- Mr. & Mrs. Clark Foreman Mountain Retreat
- U.S. National Register of Historic Places
- Location: Adjuntas, Puerto Rico
- Coordinates: 18°08′15″N 66°41′39″W﻿ / ﻿18.137441125197675°N 66.69423025096425°W
- Built: 1970
- Architect: Henry Klumb
- Architectural style: Modernism
- NRHP reference No.: 100007218
- Added to NRHP: December 6, 2021

= Mr. & Mrs. Clark Foreman Mountain Retreat =

Historic house in Adjuntas, Puerto Rico

The Foreman House (Spanish: Casa Foreman), officially listed in the National Register of Historic Places as the Mr. & Mrs.
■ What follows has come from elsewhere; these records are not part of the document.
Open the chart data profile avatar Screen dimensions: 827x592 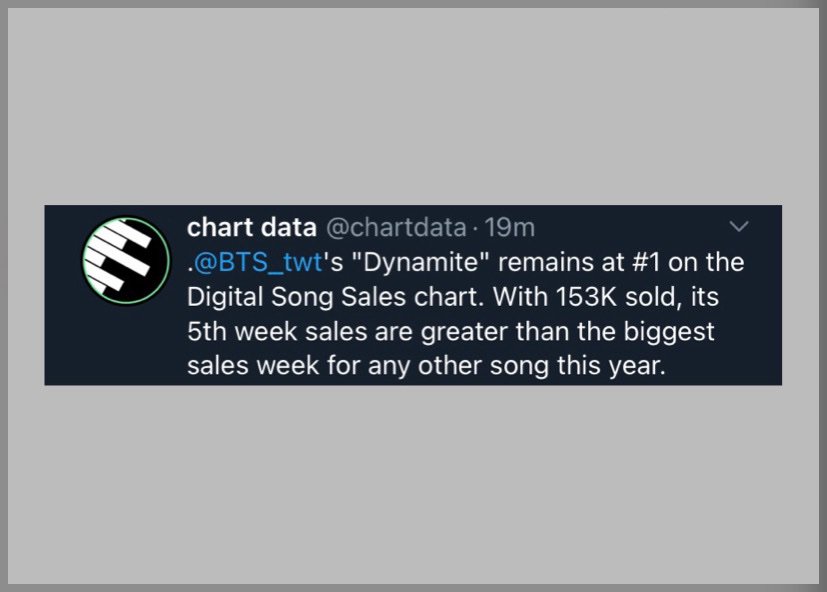click(126, 261)
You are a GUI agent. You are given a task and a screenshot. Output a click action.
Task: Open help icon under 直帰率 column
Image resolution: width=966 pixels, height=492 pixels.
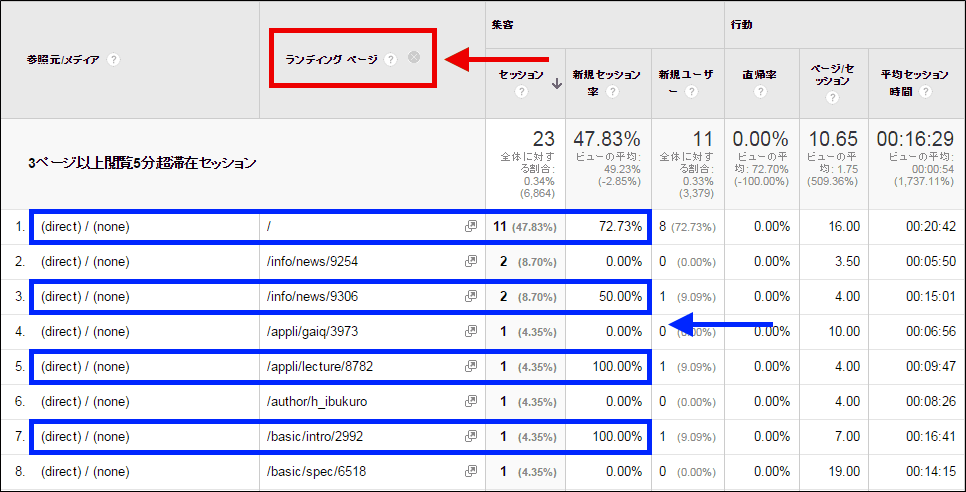760,92
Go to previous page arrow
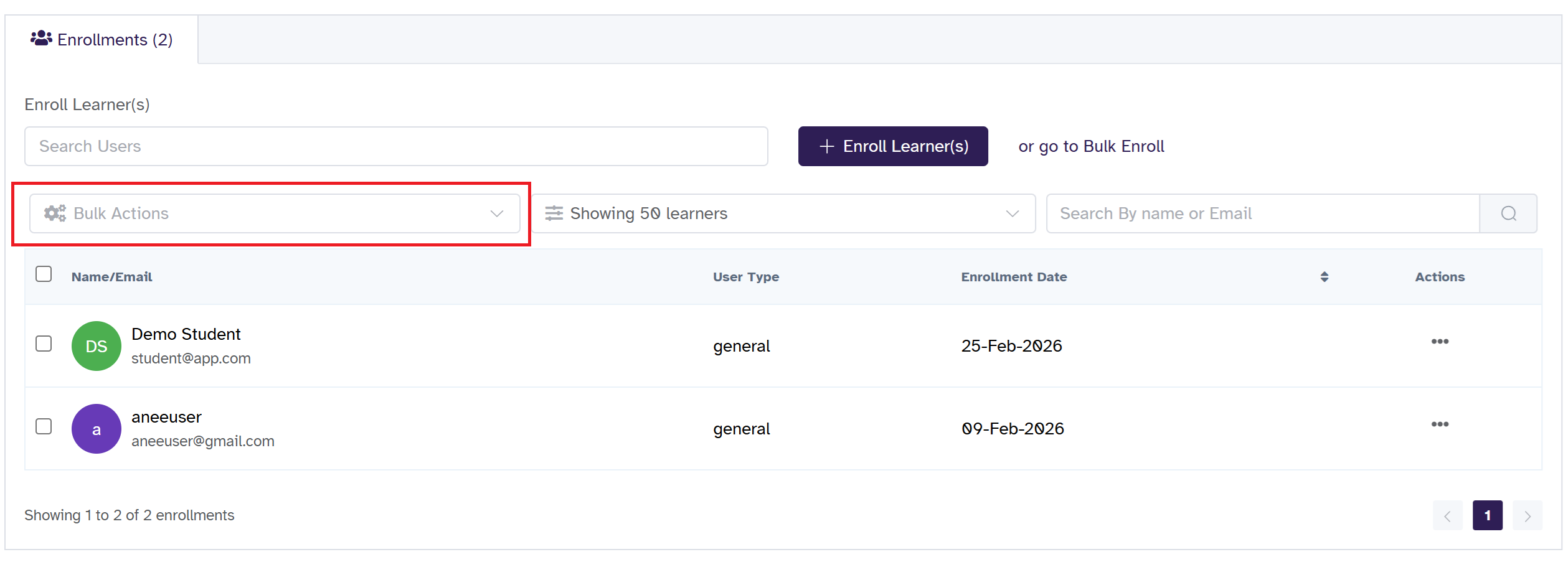The image size is (1568, 585). coord(1447,516)
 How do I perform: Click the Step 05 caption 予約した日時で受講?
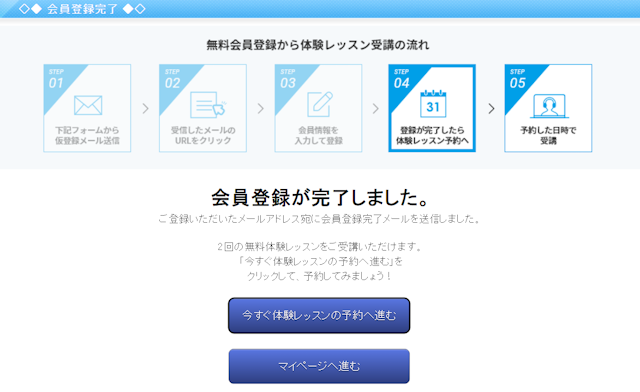(x=548, y=136)
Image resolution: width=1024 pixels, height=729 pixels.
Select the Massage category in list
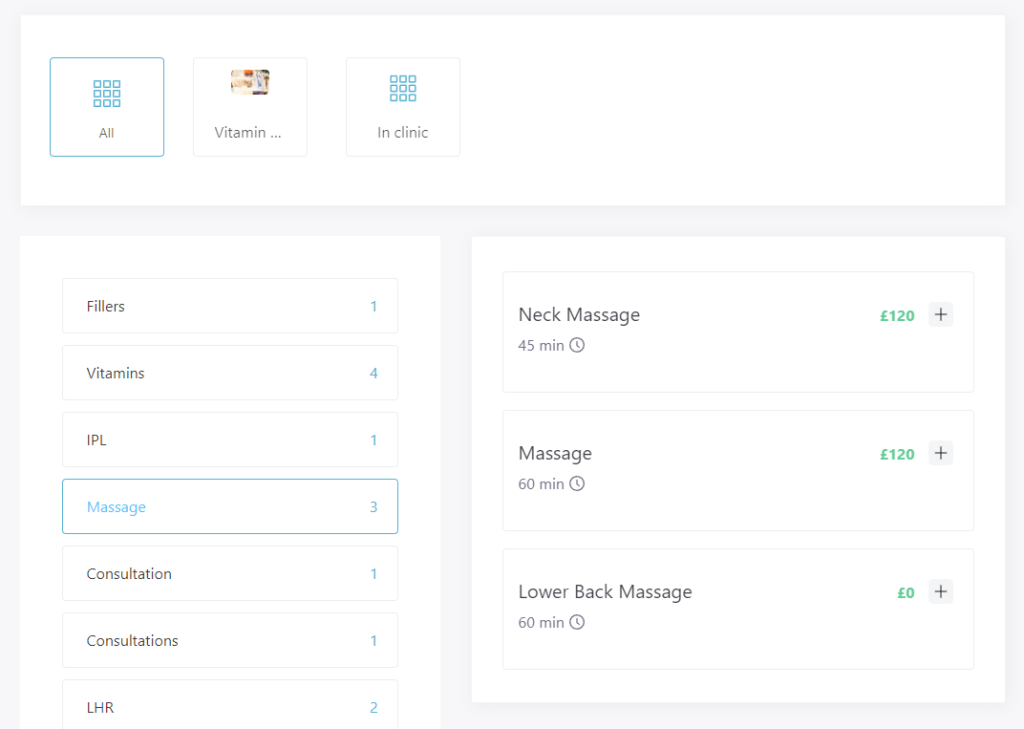(x=230, y=507)
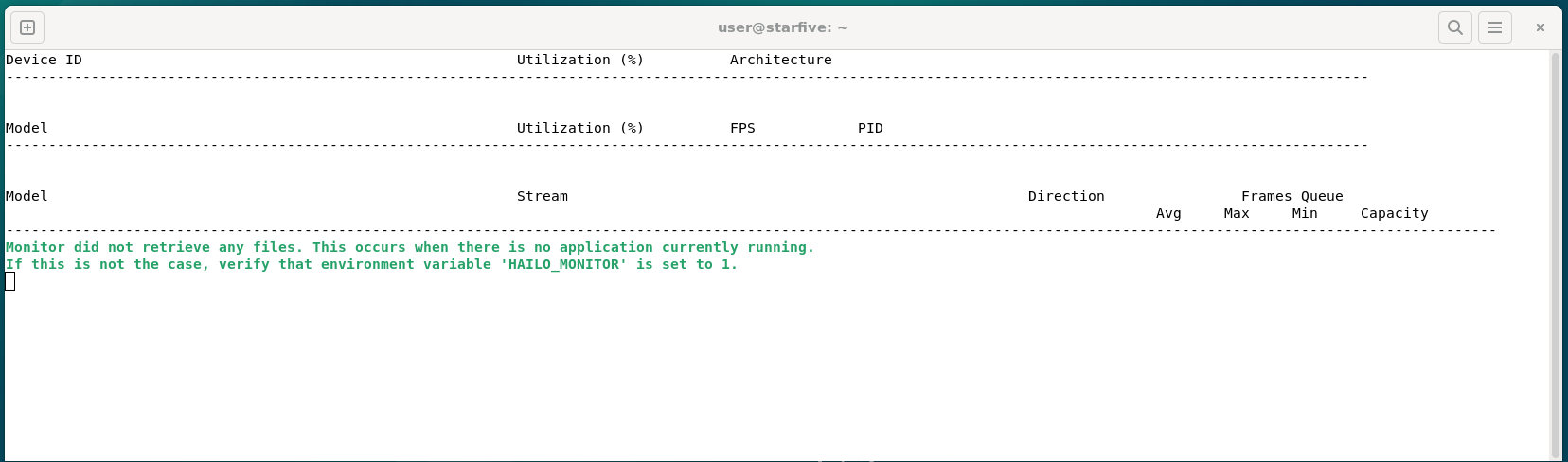
Task: Click the vertical scrollbar on the right
Action: [x=1555, y=256]
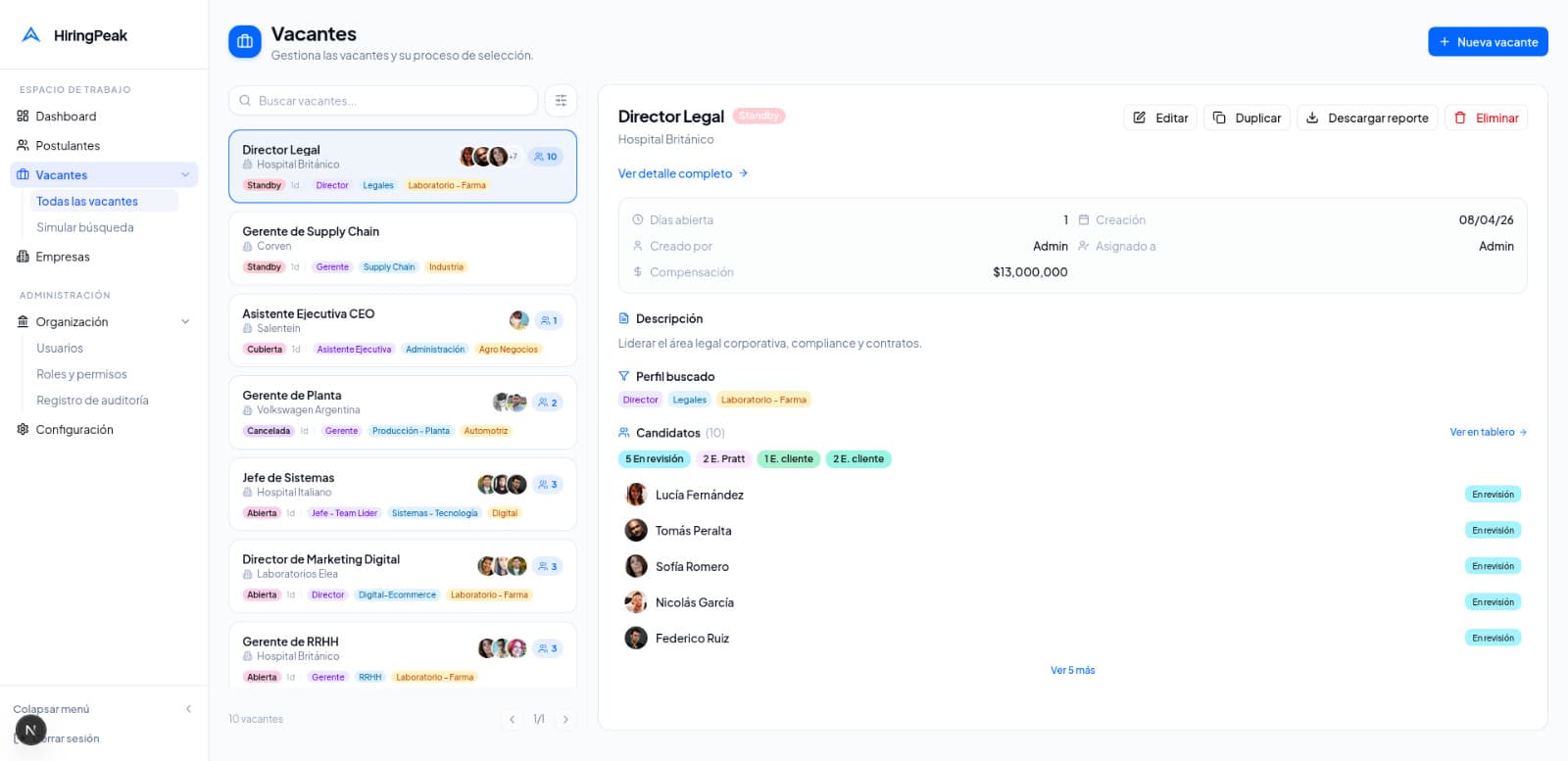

Clark Foreman Mountain Retreat, is a notable Modernist residence designed by German architect Henry Klumb. A student of Frank Lloyd Wright, Klumb notably applied the philosophy of organic architecture in the design of the residence, by smoothly blending in the Usonian construction with the mountainous relief and tropical vegetation while taking advantage of the natural sunlight. The residence's non-rectangular angles are also inspired by the Hanna–Honeycomb House in Stanford, California. The house is located in the Portugués barrio of Adjuntas, Puerto Rico.